The Information Technology Systems (ITS) program received a donation of approximately $1.6 million worth of data-networking equipment from Qwest.
Nov. 7 marked the official opening of the Energy Systems Technology and Education Center (ESTEC), a cooperative effort between the College of Technology, Idaho National Laboratory and Partners for Prosperity, which received more than $2.5 million of grant funding. ESTEC’s primary mission is to support the energy sector in offsetting the growing national shortage of energy systems technicians.
Graduate student applications have increased dramatically in the last couple of years, and graduate student enrollment overall is on the increase, to about 17 percent of the total academic student population, as compared to about 14 percent in previous years.
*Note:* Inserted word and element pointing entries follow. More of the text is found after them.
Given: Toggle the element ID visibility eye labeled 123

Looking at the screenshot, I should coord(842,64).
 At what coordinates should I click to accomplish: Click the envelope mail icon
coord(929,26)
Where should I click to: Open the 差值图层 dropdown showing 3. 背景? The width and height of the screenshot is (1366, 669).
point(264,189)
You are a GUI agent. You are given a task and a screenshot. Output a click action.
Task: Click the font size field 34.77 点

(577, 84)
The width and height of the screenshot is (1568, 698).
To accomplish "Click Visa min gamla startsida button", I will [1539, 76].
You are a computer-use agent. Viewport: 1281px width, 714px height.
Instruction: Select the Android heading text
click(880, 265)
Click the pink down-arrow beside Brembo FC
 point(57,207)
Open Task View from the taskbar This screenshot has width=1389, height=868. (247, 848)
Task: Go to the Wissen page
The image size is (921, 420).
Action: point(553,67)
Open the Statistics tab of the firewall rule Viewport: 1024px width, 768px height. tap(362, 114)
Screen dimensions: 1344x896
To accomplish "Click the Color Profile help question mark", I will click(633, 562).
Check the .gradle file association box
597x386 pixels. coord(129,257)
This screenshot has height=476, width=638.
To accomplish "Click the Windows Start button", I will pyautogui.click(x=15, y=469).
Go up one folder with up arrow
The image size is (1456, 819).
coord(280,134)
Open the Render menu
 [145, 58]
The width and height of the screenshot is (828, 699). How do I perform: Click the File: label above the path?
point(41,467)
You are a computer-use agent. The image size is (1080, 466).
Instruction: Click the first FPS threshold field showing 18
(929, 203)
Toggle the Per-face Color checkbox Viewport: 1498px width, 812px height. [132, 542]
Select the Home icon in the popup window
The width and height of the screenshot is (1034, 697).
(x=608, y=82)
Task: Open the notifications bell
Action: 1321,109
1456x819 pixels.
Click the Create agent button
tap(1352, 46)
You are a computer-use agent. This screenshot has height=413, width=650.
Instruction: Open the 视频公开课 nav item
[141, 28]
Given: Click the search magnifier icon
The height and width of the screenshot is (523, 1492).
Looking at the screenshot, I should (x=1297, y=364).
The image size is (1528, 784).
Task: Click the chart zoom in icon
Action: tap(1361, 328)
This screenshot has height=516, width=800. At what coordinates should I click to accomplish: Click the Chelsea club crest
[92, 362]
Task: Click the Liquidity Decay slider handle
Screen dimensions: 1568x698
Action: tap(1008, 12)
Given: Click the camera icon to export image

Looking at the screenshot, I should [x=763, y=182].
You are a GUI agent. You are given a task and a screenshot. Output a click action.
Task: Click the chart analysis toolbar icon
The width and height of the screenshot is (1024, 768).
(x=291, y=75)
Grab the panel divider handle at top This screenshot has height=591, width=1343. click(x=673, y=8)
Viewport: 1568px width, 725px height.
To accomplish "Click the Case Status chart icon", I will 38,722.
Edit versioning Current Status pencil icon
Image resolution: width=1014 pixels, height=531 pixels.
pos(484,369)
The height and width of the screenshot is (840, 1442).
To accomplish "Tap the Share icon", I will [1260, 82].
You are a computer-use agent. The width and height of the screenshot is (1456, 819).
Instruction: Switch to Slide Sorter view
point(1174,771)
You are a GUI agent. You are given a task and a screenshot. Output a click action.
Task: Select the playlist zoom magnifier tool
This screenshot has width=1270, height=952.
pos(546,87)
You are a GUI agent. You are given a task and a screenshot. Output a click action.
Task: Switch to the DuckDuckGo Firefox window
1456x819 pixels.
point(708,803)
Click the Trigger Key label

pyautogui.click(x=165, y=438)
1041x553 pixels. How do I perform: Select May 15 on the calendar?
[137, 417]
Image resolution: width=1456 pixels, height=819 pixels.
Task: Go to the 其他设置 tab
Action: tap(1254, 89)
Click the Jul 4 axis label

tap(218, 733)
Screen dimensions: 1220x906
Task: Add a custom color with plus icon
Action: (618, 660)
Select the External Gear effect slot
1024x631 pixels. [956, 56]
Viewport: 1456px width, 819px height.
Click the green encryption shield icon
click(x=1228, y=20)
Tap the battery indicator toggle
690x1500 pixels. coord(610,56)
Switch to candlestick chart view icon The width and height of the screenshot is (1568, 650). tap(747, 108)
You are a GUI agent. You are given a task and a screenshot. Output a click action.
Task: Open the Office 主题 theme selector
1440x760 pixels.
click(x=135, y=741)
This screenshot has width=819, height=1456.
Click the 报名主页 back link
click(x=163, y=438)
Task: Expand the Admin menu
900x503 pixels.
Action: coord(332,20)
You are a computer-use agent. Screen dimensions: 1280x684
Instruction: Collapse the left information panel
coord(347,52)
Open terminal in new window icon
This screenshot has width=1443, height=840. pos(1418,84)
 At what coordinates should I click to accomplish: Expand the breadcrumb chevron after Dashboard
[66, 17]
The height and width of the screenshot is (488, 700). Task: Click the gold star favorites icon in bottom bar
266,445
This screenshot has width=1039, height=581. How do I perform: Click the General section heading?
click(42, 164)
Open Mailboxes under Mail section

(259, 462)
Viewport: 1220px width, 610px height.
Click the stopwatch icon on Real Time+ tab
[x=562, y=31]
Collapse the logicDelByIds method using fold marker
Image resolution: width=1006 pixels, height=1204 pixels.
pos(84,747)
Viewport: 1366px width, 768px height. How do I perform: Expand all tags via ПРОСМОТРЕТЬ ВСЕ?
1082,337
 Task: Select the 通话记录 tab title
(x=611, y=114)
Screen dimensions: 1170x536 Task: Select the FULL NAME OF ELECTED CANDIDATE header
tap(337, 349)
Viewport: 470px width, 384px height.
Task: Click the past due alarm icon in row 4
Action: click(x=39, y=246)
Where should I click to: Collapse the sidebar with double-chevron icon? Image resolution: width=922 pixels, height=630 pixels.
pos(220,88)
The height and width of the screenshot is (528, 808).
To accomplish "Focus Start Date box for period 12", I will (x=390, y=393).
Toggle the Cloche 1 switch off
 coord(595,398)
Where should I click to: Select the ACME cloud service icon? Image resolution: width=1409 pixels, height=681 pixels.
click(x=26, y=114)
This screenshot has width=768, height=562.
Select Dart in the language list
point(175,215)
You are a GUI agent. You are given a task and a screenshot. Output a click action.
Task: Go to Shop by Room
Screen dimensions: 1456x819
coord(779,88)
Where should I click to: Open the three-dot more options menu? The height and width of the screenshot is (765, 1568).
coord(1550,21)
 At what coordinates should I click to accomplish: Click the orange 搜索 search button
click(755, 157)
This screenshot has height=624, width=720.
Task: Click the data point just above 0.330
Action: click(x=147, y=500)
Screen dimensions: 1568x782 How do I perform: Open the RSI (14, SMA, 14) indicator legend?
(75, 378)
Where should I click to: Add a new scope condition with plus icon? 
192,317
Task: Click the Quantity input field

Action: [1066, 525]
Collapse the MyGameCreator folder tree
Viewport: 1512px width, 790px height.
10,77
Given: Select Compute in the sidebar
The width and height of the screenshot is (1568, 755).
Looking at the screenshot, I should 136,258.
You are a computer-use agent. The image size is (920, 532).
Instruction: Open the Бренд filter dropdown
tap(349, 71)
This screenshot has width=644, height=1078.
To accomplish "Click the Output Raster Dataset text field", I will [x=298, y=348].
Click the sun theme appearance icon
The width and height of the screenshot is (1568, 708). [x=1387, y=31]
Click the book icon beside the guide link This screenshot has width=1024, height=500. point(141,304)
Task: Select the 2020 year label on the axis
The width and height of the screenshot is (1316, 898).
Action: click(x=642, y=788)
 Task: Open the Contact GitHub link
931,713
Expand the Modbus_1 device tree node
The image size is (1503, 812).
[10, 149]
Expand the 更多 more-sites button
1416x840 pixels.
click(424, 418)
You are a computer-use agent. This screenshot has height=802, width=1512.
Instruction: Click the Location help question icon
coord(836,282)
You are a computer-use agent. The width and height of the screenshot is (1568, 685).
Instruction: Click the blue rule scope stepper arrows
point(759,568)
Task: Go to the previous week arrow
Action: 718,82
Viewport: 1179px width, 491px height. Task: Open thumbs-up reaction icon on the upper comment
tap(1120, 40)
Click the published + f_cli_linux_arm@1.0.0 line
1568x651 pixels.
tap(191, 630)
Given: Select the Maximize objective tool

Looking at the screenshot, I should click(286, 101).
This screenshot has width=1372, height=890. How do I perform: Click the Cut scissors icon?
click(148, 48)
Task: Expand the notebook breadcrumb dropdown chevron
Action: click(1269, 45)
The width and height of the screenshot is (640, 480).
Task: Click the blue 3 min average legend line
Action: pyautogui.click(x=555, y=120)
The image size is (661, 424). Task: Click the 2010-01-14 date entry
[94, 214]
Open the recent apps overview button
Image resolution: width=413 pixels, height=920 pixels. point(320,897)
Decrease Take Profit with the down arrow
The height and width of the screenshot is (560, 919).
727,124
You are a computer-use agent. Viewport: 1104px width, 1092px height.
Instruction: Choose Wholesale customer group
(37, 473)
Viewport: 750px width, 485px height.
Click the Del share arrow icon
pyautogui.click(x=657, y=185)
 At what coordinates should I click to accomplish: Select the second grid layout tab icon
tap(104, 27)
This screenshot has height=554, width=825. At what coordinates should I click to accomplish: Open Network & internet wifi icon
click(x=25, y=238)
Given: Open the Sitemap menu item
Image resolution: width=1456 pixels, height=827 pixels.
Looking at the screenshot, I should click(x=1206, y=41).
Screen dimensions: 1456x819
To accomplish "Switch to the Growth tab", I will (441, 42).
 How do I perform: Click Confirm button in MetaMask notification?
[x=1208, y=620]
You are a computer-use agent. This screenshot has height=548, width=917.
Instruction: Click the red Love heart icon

The Graduate School graduates about 25 percent of the total academic students who graduate.
Since hiring a full-time promotion and recruitment staff member, the Graduate School has increased its concentrated promotion and recruitment efforts, especially in Idaho, Utah, Washington, Oregon and internationally, in Nepal.
The Graduate School is now producing an electronic newsletter distributed each semester. The Graduate Council has approved a large number of faculty for graduate faculty status, and has approved several notices of intent for new programs, which are now going through the external approval process. The Graduate Student Association, an ASISU-approved student organization, was organized in Spring 2007 and has been quite active since Fall 2007.